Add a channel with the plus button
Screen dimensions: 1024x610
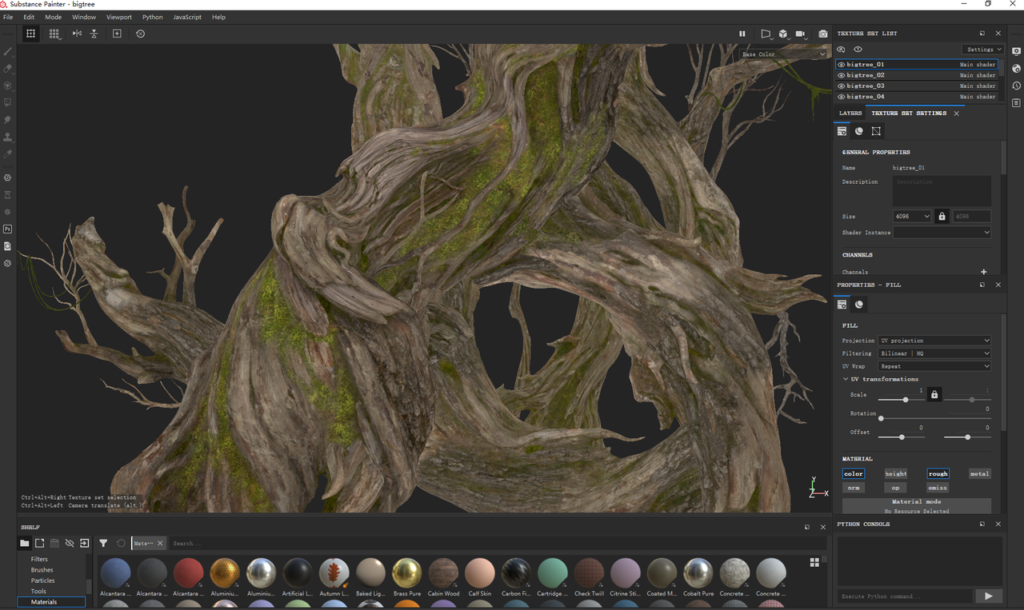(983, 272)
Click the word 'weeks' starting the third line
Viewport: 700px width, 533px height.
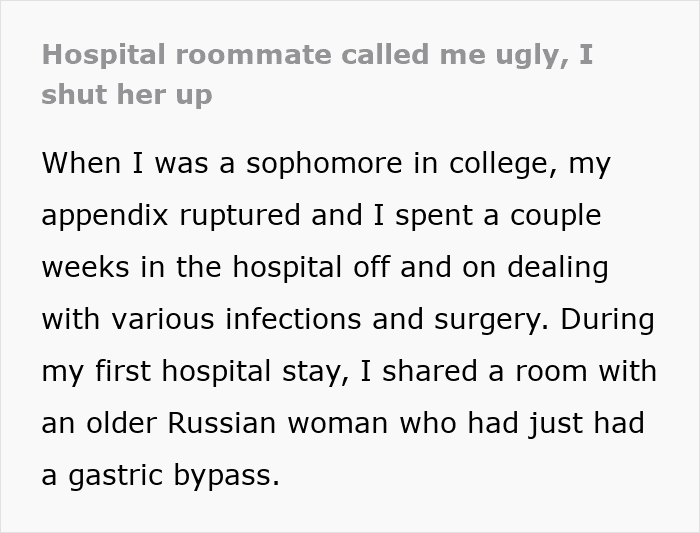85,267
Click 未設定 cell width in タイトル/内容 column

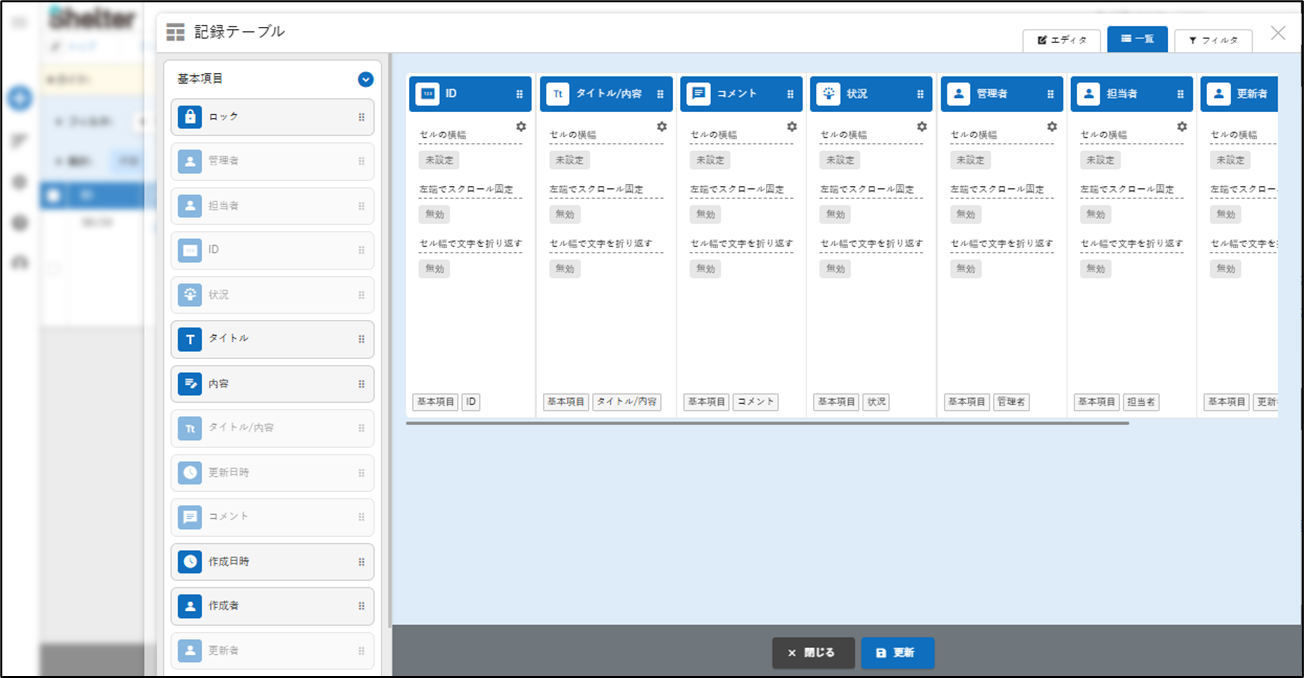569,160
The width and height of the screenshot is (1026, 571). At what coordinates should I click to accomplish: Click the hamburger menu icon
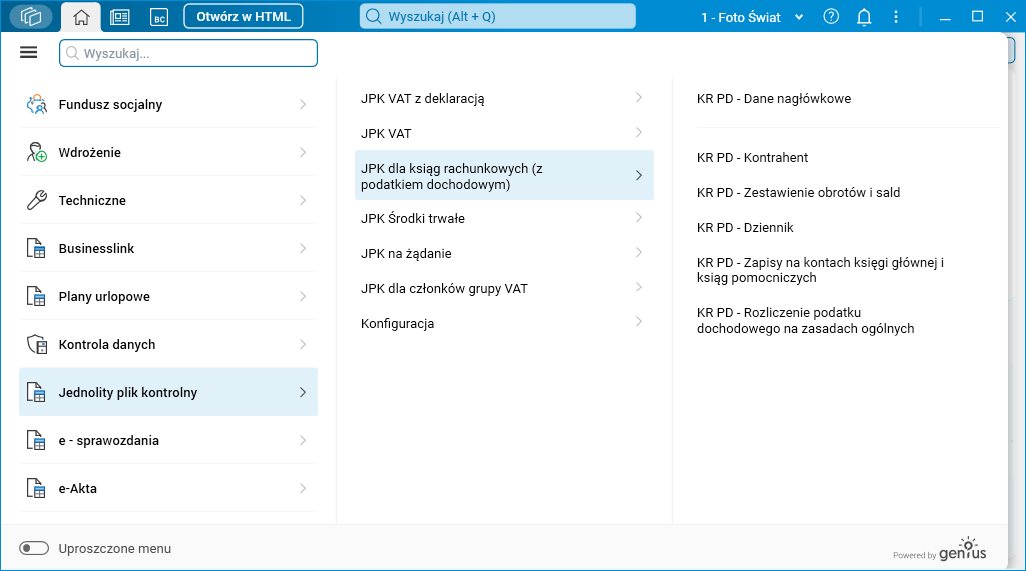tap(28, 53)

- - -

## Work instructions
Repeat the listing verbatim. Skip the pictures.

## Answer to the exercise
Add a channel with the plus button
Screen dimensions: 1024x610
(983, 272)
Click the word 'weeks' starting the third line
Viewport: 700px width, 533px height.
85,267
Click 未設定 cell width in タイトル/内容 column

569,160
The width and height of the screenshot is (1026, 571). At what coordinates should I click to accomplish: Click the hamburger menu icon
tap(28, 53)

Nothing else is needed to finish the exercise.